The top 400 Americans make more than half of all Americans combined

www.huffingtonpost.com

First Posted: 9/25/11 10:46 AM ET Updated: 9/25/11 01:15 PM ET

[...]

On Fox News Sunday, Plouffe and host Chris Wallace argued over whether the wealthiest Americans already pay too much in taxes. Wallace put up a graphic on the screen with data from the Tax Policy Center showing that the top 1 percent of Americans pay 38 percent of federal income taxes, and the top 10 percent pay 70 percent. Meanwhile, 46 percent of households pay no federal income taxes.

[...]

Those numbers have become favorites among conservatives, used by New York Times columnist David Brooks.

However, they don't tell the whole story.

First of all, the top 400 Americans make more than half of all Americans combined.

Income taxes aren't the only types of taxes people pay. There are also sales, payroll and property taxes, among others.

As David Leonhardt of The New York Times wrote, the "vast majority" of American households do end up paying federal taxes, even if they don't all pay income taxes.

"Congressional Budget Office data suggests that, at most, about 10 percent of all households pay no net federal taxes. ... The reason is that poor families generally pay more in payroll taxes than they receive through benefits like the Earned Income Tax Credit. It’s not just poor families for whom the payroll tax is a big deal, either. About three-quarters of all American households pay more in payroll taxes, which go toward Medicare and Social Security, than in income taxes."

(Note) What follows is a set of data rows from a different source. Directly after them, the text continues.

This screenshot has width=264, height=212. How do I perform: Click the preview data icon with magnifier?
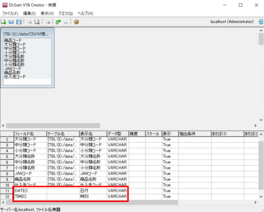pos(37,22)
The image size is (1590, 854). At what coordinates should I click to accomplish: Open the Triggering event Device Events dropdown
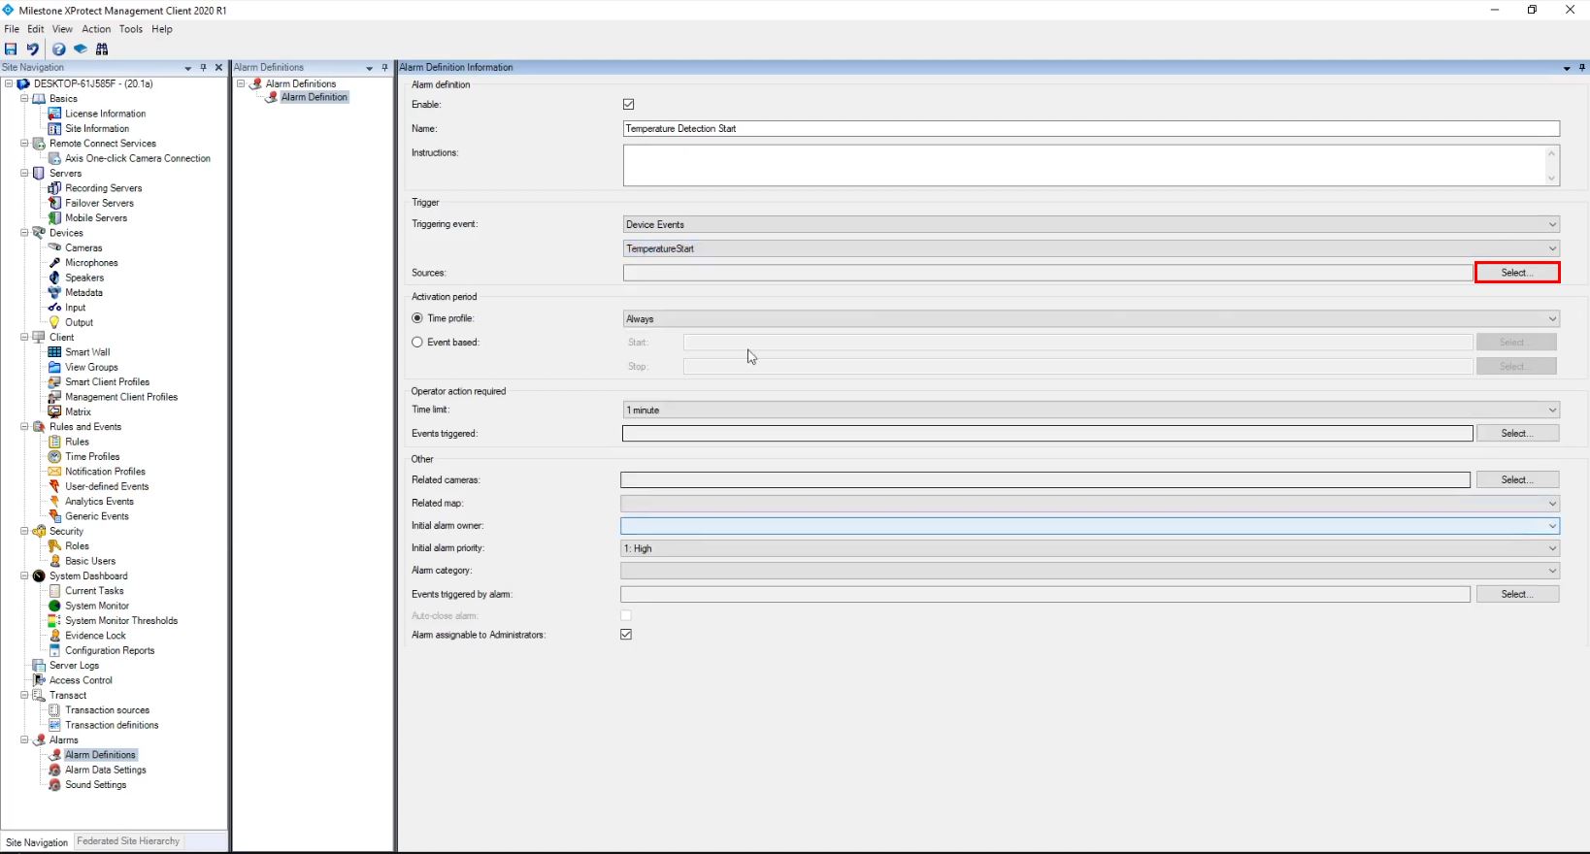[x=1090, y=224]
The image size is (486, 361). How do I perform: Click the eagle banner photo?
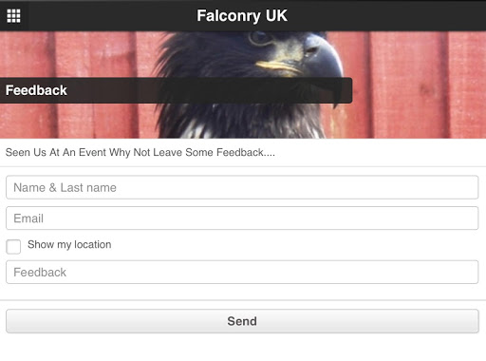pyautogui.click(x=243, y=85)
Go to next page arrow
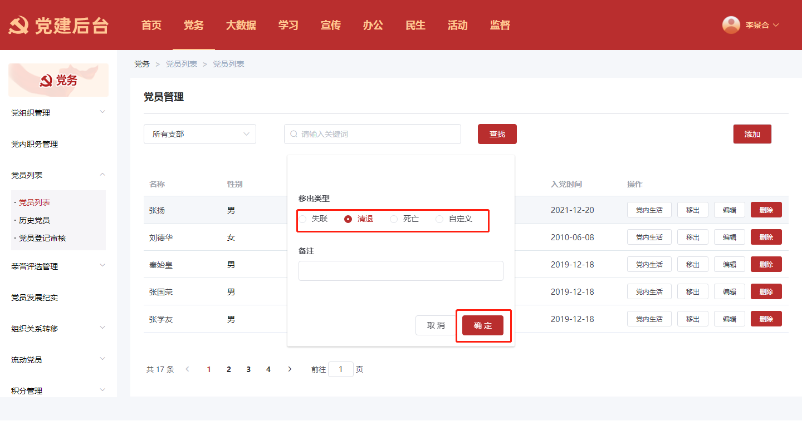This screenshot has width=802, height=421. pyautogui.click(x=289, y=369)
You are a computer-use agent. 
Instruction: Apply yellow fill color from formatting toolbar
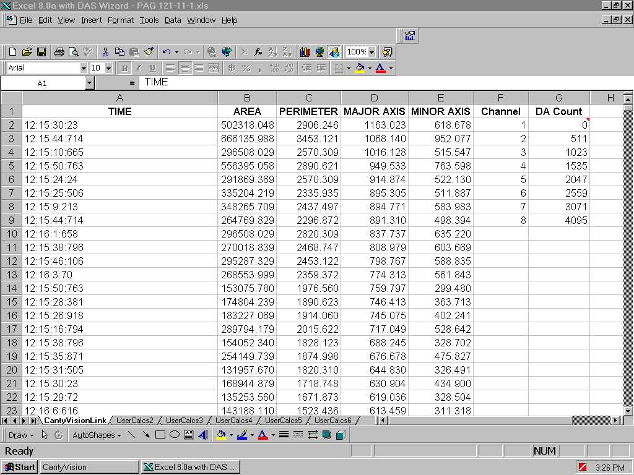359,68
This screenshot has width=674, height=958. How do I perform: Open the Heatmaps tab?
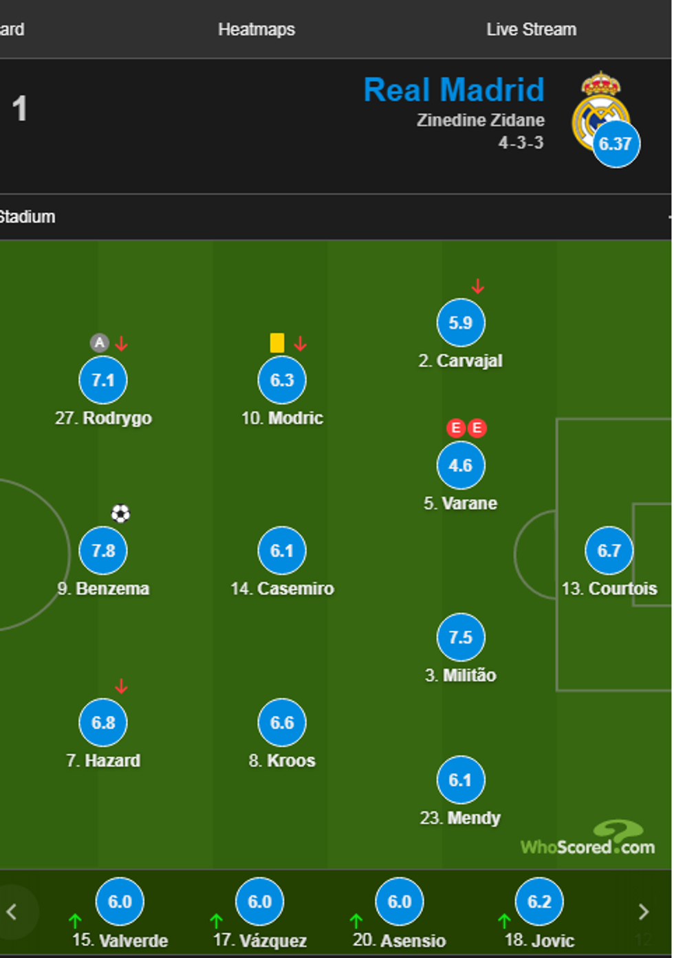[x=257, y=30]
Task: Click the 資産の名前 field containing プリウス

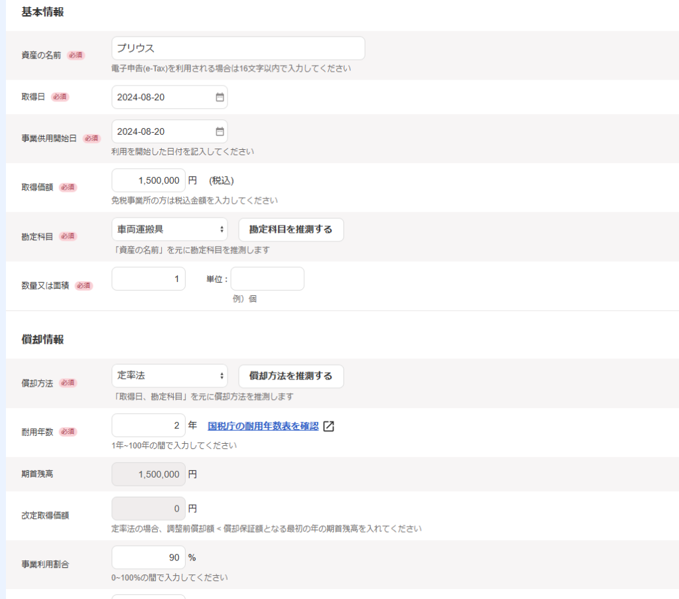Action: pyautogui.click(x=238, y=48)
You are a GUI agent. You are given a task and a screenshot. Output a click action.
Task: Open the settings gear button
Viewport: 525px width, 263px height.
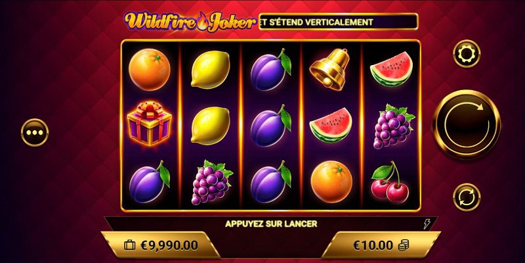click(x=467, y=54)
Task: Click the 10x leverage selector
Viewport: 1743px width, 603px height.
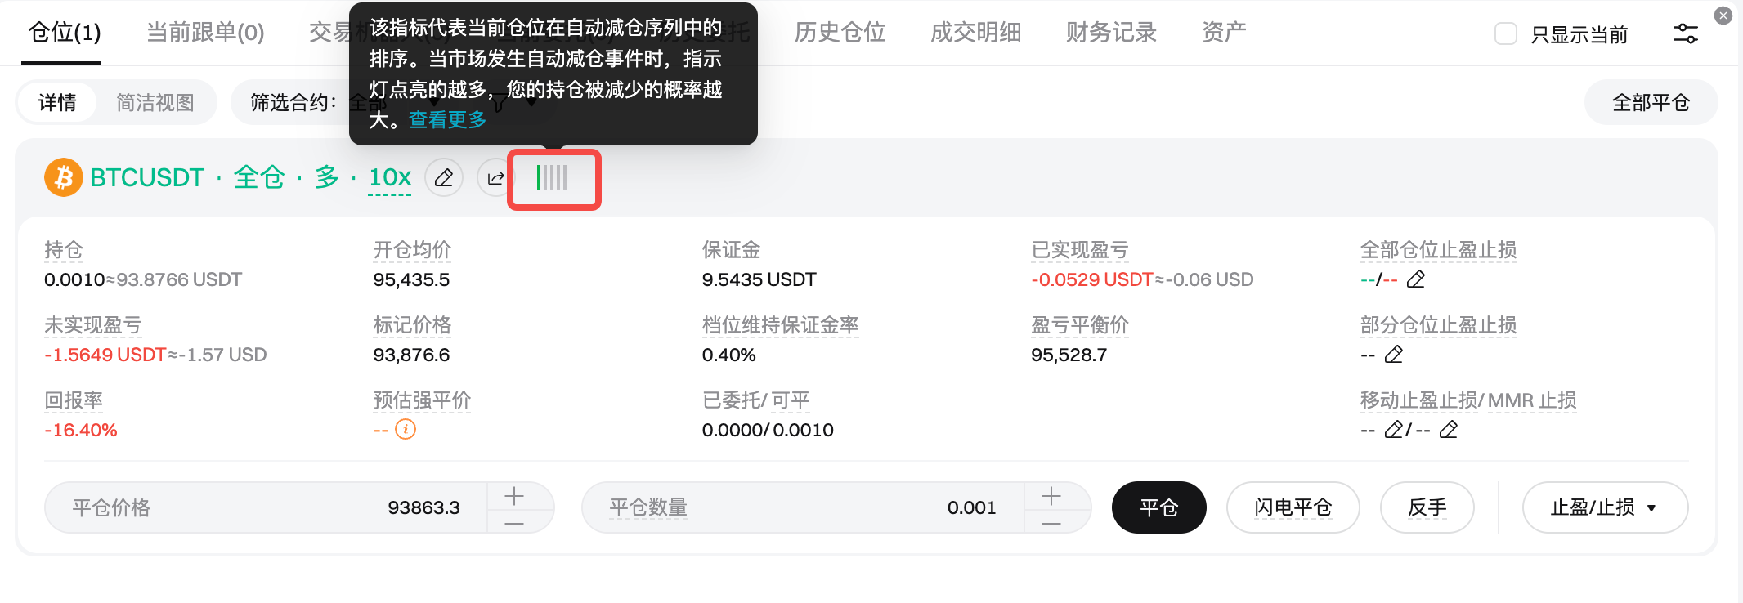Action: coord(390,177)
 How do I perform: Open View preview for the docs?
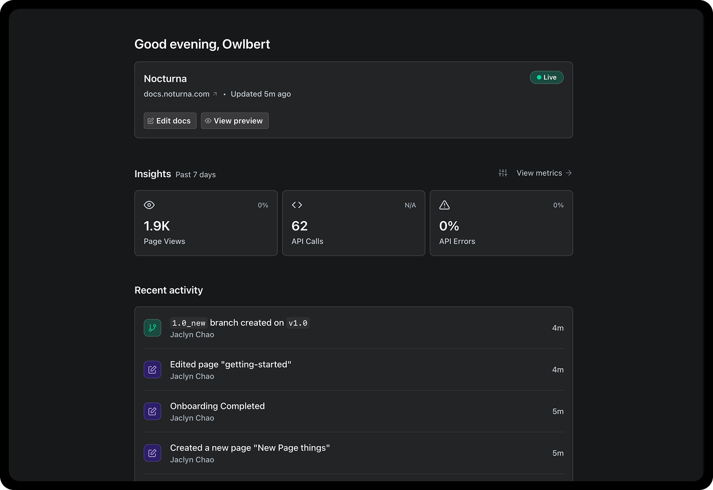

The White House, in its talking points on Obama's jobs plan, also tried to debunk the notion that the wealthiest pay an unjust share of federal taxes, noting, "And the top 400 richest Americans, all making over $110 million per year and making an average of $271 million per year, paid only 18 percent of their income in income taxes in 2008. In fact, since the mid-1990s, the share of income paid by the wealthiest 400 Americans has fallen by nearly 40 percent, from 29.9 percent in 1995, even as their average incomes roughly quadrupled."